As the final contraction came on, I yelled at everyone to stop touching me (I probably shouldn’t have, they were trying to stop me from tearing ) and got up on my feet on the lower part of the bed in a squat, leaning my hips against the raised upper part of the bed. The feeling of relief as I pushed her head out was overwhelming, and I pushed her all the way out in one contraction. (While making plenty of noise, despite the midwife’s advice to not yell ) I haven’t looked at the paperwork to see the official time of birth, but my husband sent the first picture of her to our parents at 8:42, so I went from barely starting active labor when my water broke to baby in my arms in less than an hour.
My doctor showed up a few minutes later, as I was cutting the cord. She stitched me up, and thanked me for not making her get out of bed at 2 am as she would have if I had turned up for my induction The midwife stayed and chatted with us as all the staff buzzed around us doing all the checks, cleanup, etc. She was shocked when I told her contractions had started at 4 am and we didn’t come in until they were close together. I think she may have forgotten during all the excitement that this wasn’t my first delivery, so I knew a little bit about what to expect. I kept Ayla on my chest for over an hour before I let her dad hold her, he had to ask if he could have a turn as it never occurred to me that anyone else should ever touch her. I was flying high on endorphins but still alert and aware of what was going on around me, which was exactly what I had hoped for.
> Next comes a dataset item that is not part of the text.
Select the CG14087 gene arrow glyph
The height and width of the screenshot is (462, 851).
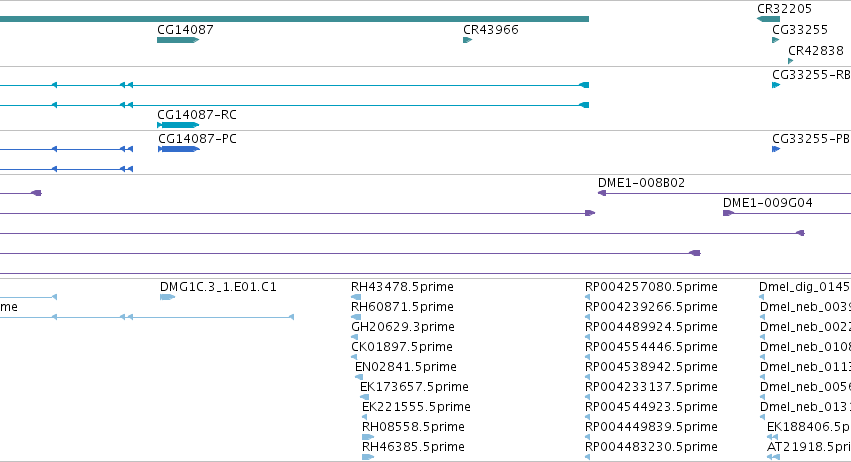(178, 40)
I’m so glad I did the hypnobirthing course and really trusted myself to listen to my body. Ayla was bright blue, they told me if I hadn’t pushed her out then they would have had to pull her out. (Not sure why they were encouraging me to lay on my back instead of being upright if that was the case, I can’t imagine there’s any birth professional who truly believes that’s the most effective way to push out a baby!) She perked up immediately though, and didn’t have to be taken from me for extra checks because she started wriggling and crying just fine on her own. This is absolutely my last birth (I think delivery is a really wonderful experience, but I truly hated being pregnant) and I’m so happy I had the tools I needed to make it an amazing experience.